[Community Puzzle] Sokoban

I just solved it with Python and indeed, a simple BFS was enough.

Very basic BFS with sorted tuples for boxes positions and no pruning → 76%
Replace sorted tuples with bitboard → 96%
Basic pruning (don’t push boxes in corners) → 100%

I would have added the following rule if it wasn’t enough:
don’t push a box near a wall if the wall ends with corners and there is no release spot along the wall
(those forbidden tiles can be precomputed)

For languages that have char representing integral values in range of [-128, 127] notice that you can encode each position as a value between 0 and 121 (if you flatten the grid, so it becomes one big array of size width * height), so you can encode each position in a char, and have your game state represented in a string of length number of boxes + 1 (1 for the pusher) where each character is a position in the grid, which is a perfect hashing function.

Anyone have anymore hints for this? I’m stuck at 80%. I’ve read the previous discussion here and the author states that this can be done without bitboards and with “plain breadth-first search”.

I’m using Python with BFS, representing my visited states as a tuple of current player position and a nested tuple of sorted box positions. Ex: (3, (21, 37, 54))

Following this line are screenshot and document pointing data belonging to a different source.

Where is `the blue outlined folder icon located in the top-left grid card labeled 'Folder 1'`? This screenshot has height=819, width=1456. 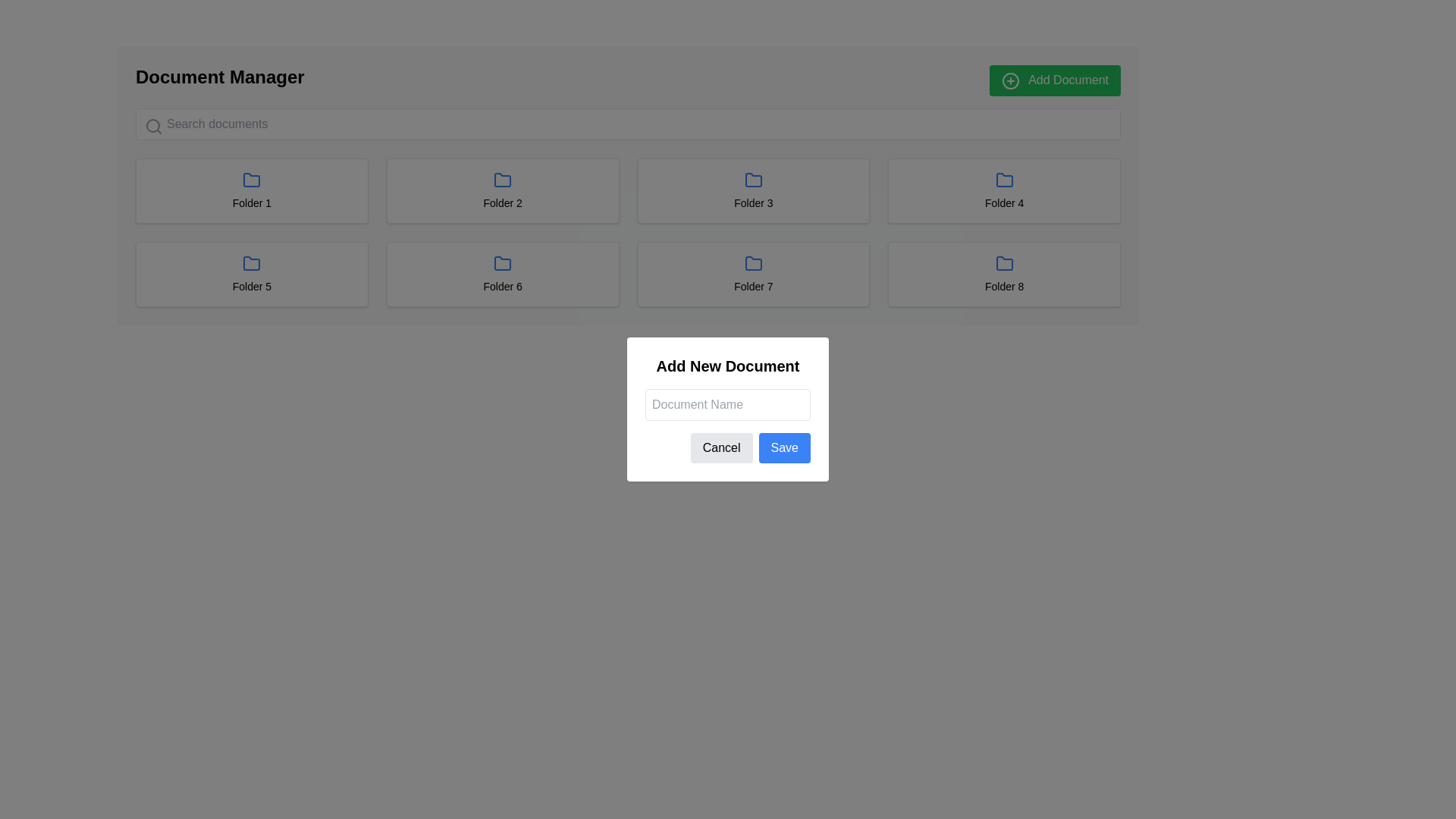
the blue outlined folder icon located in the top-left grid card labeled 'Folder 1' is located at coordinates (252, 179).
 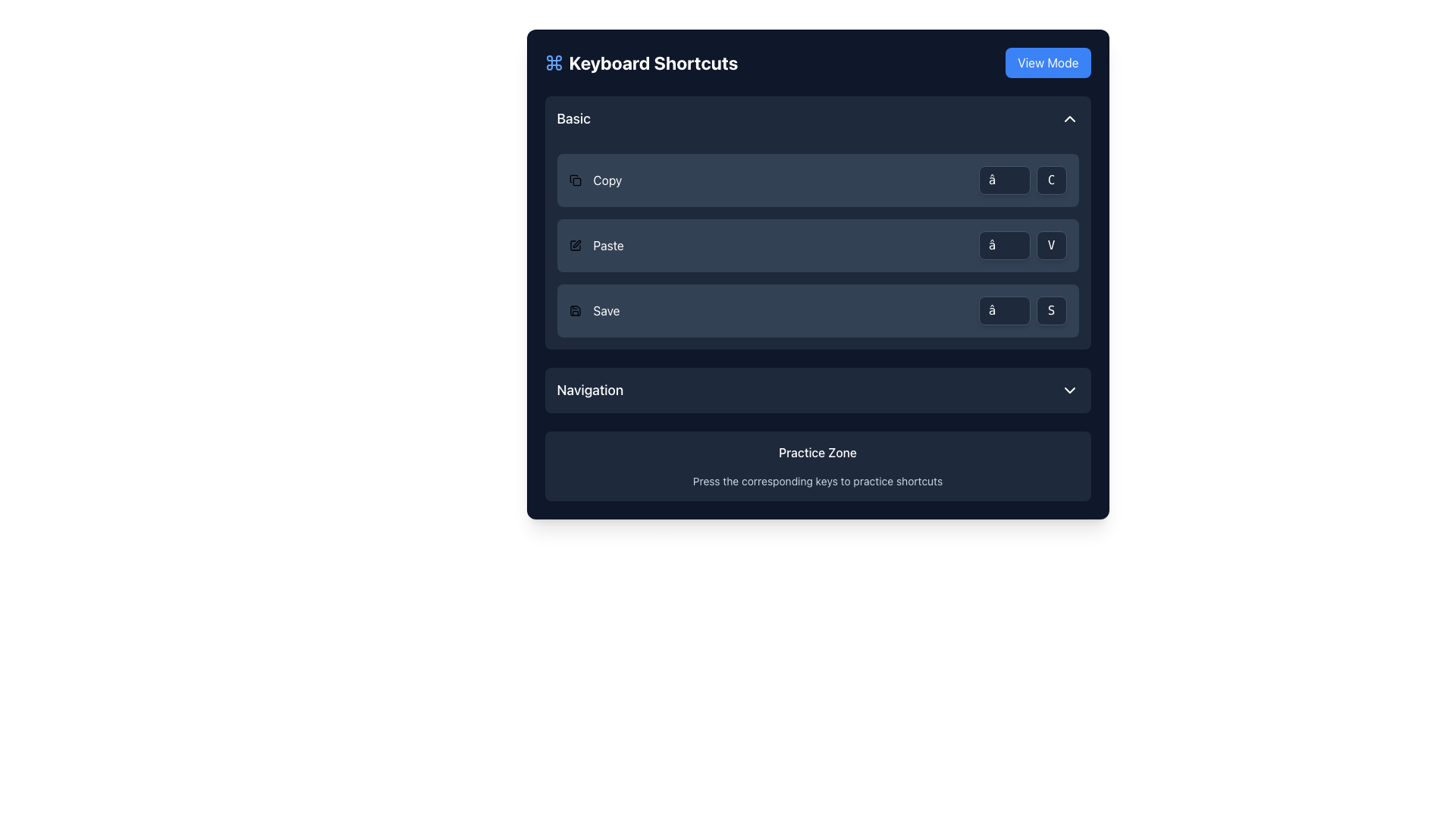 I want to click on the small pen icon located to the left of the 'Paste' label, which is part of a list of keyboard shortcuts, so click(x=574, y=245).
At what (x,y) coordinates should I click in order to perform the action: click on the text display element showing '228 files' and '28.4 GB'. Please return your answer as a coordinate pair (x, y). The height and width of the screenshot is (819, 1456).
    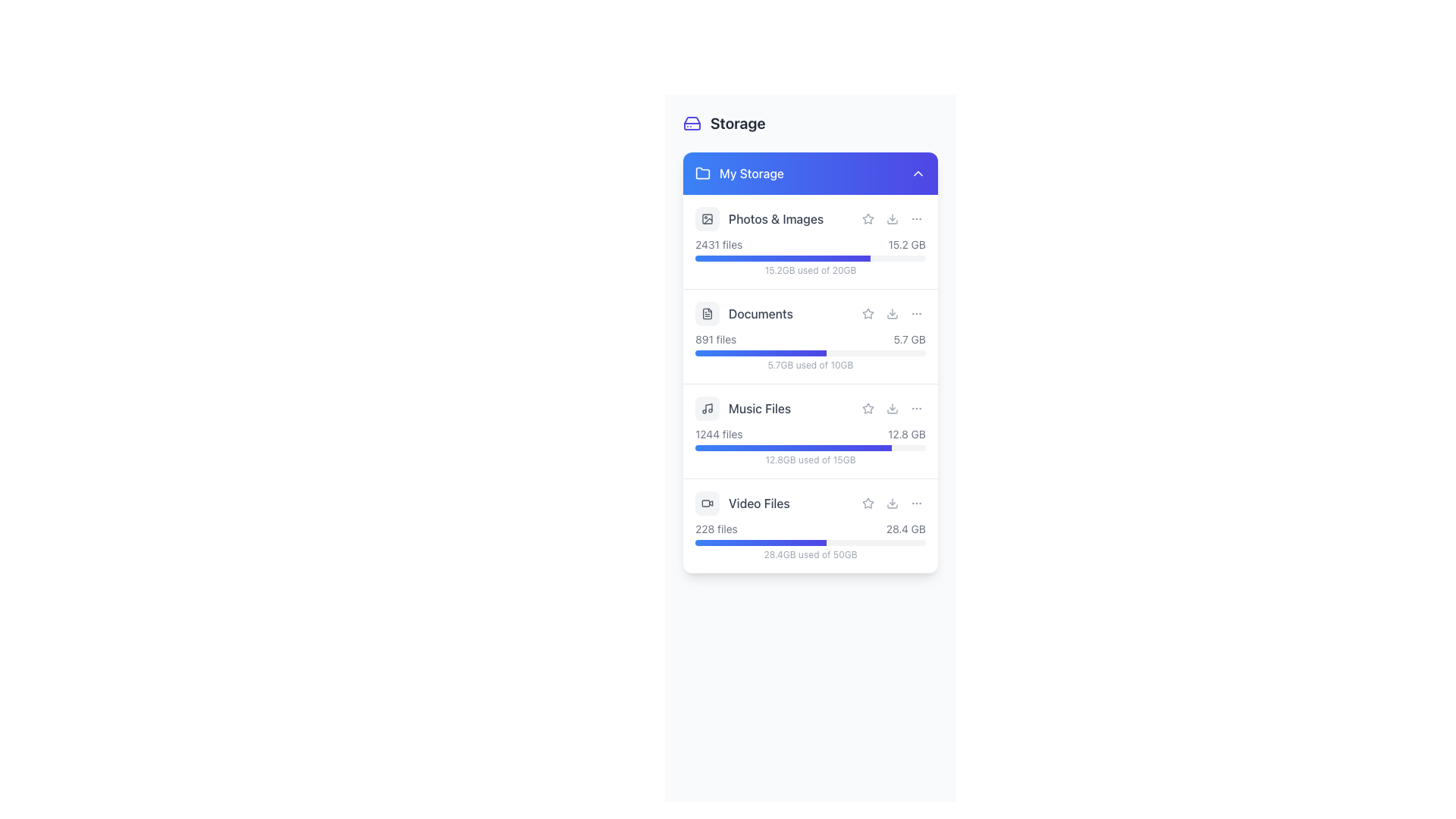
    Looking at the image, I should click on (810, 529).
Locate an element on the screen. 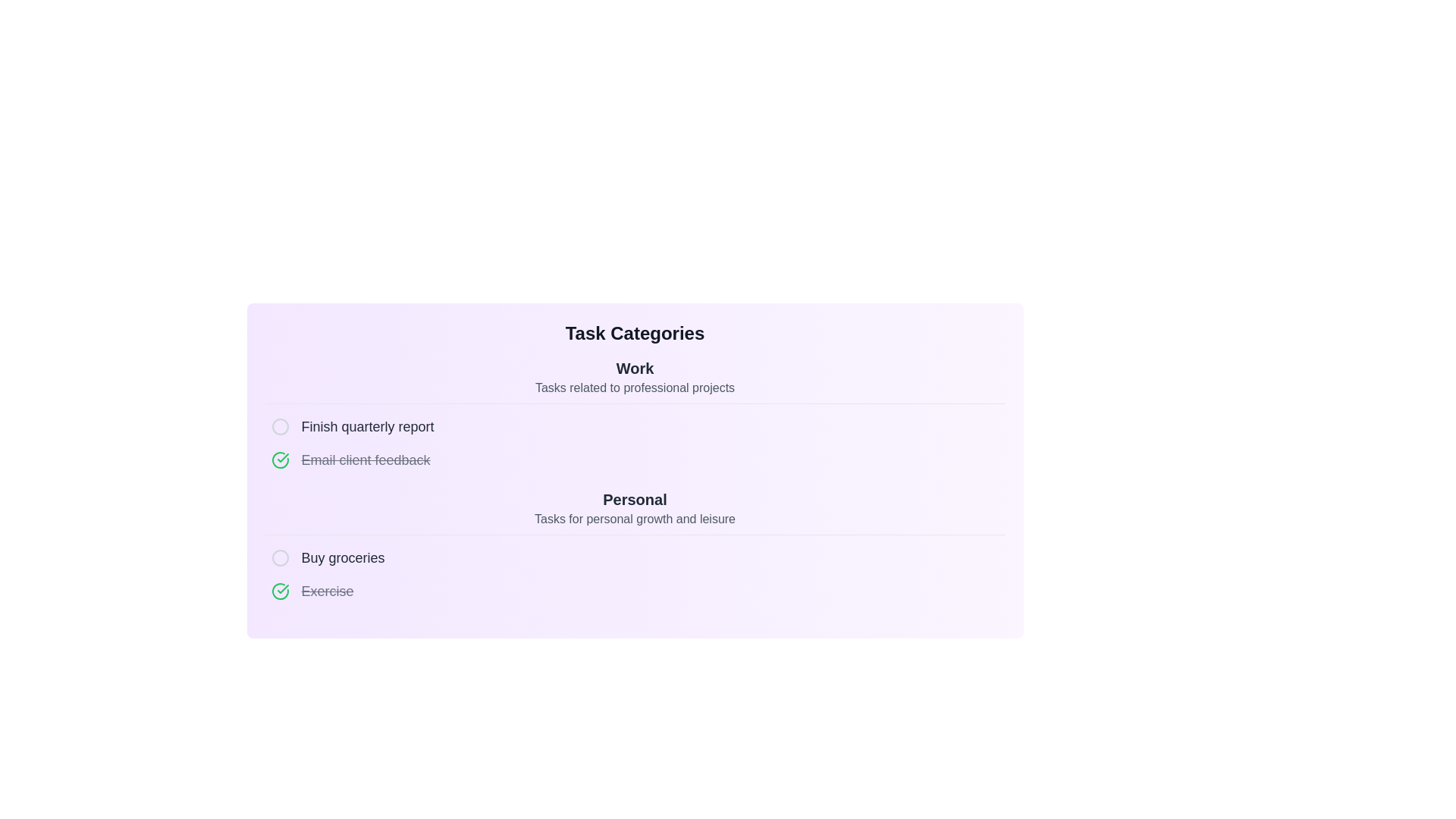 The width and height of the screenshot is (1456, 819). the Text label that displays the name of a completed task, indicated by a strikethrough, which is located within a task item group following an interactive checkbox is located at coordinates (366, 459).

Also, I’m pruning corner deadlocks already, but my Scoria 3-2 (the last one that didn’t timeout) hits 90k nodes visited still! This is much larger than what others are claiming!

My questions are:

  1. Do I need a better state representation and/or better hashing?
  2. How can the tree be pruned further?

Thanks in advance for any help!

Hi all. I think I’ll sound a problem everyone is thinking about and noone told yet.
We have start position.
We are building possible/eligible positions in BFS manner and add them to “to visit” collection
We are happy if position we took from “to visit” is the solution
That means we need only initial state of map. Then we are going to generate different states of map according to possible movements and really does not need any input at all. Finally we came to situation when we need resolve all puzzle in “first step time” bounds.
QUESTION : how to make solution which would get only next step BUT guarantied that if solution exists this step would pe part of solution

P.S For now I only made my code readable so to speak without “x[a[p+1-fun()]][anything here]” expressions. It took a certain overhead from C# but… I believe there is an idea such that if you understand it you will solve puzzle in any level of overhead and if not then c++ wouldn’t help

Either you prune wall deadlocks, or just use bitboard.
Python is the most bitboard friendly language as it uses integers of arbitrary length.

For example your (21, 37, 54) would just be built like this:
boxes = 0
boxes |= 1 << 21
boxes |= 1 << 37
boxes |= 1 << 54

If you want to move 21 to 22 for example, the corresponding state would be:
boxes & (~(1 << 21)) | (1 << 22)

To check if there is a box in 22:
boxes & (1 << 22)



On Scoria 3-2 my solution makes 3795 BFS iterations, you need a better pruning system.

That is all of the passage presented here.